CEOs across the globe are coming to terms with the reality that business will be anything but normal over the coming months as the impact of the coronavirus pandemic continues to escalate.
But while revenues are set to suffer a short-term hit, the majority of leaders remain confident that their companies will be back on solid footing within the year, according to a new study on the business impact of the outbreak of COVID-19, the disease’s formal name.
The Young Presidents’ Organization’s (YPO) survey, released Tuesday, found that 82% of business leaders expect declines in revenues over the next six months, but more than half (54%) anticipate revenues will be back to normal in a year’s time. And 61% of CEOs expect their total fixed investments to remain unchanged year on year.
Of note, the study, which surveyed more than 2,750 CEOs across 110 countries, was conducted from March 10-13, 2020, just ahead of sweeping new measures aimed at curtailing the outbreak. Since then, several U.S. states and governments across the globe have imposed strict closures of bars, restaurants and other non-essential businesses.
At the time of asking, respondents in Asia, and particularly China, where the virus is thought to have originated, were facing the greatest impact, with 84% reporting feeling a hit. The region was followed by South Asia — namely India, Nepal and Sri Lanka — (78%), the Middle East and North Africa (74%) and Europe (70%).
Businesses in Australia and New Zealand (52%), the U.S. (50%) and Canada (45%) were then feeling comparatively less impacted. Roughly half of all respondents were from the U.S.
That landscape, however, will likely have changed since then, as the severity of the outbreak intensifies.
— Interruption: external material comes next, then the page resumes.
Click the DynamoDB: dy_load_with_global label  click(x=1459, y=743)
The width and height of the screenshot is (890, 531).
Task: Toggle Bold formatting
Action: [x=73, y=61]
YPO member and executive chairman of Singapore-based healthcare business Novena Global Lifecare, Nelson Loh told CNBC’s “Street Signs” on Tuesday that business sentiment is cautious and global job cuts would be inevitable.
Governments and central banks across the globe are stepping up with new measures aimed at curbing the economic impact on the virus. On Tuesday, the U.S. and the U.K. outlined new fiscal packages to support their citizens and businesses.
How CEOs are responding
Among the industries seeing the greatest impact from the fallout are hospitality and travel (89%), education (87%) and media and entertainment (80%). Meanwhile, production firms in agriculture, factories, mines and utilities reported some uptick in revenues.
Nevertheless, business leaders across the board (95%) said they’re taking new measures curb the impact of the virus. That includes communicating more regularly with employees (68%), adopting new health and safety procedures (67%), cancelling major events (64%) and halting business travel (53%).
Loh said that could provide an opportunity for leaders to innovate and find new ways of doing business.
“The virus has truly disrupted the way business will be conducted … technology adoption and remote communications will be the way forward,” he told CNBC Make It, noting that his business is currently looking at how it can conduct more online medical consultations and increase delivery of medical products.
Advice for other businesses
Fred Mouawad, YPO member and CEO of Synergia One Group of Companies told CNBC Make It that he was “encouraged” by the findings and recommended businesses, where possible, to try to embrace remote working to keep operations running as smoothly as possible.
Meanwhile, other respondents, when asked for their advice for business leaders, recommended the following:
- Focus on the facts
- Communicate regularly with employees and stakeholders
- Stabilize supply chains
- Make short-term and long-term plans
“We will soon realize that we can achieve a lot more than we thought was possible by working at a distance,” said Mouawad.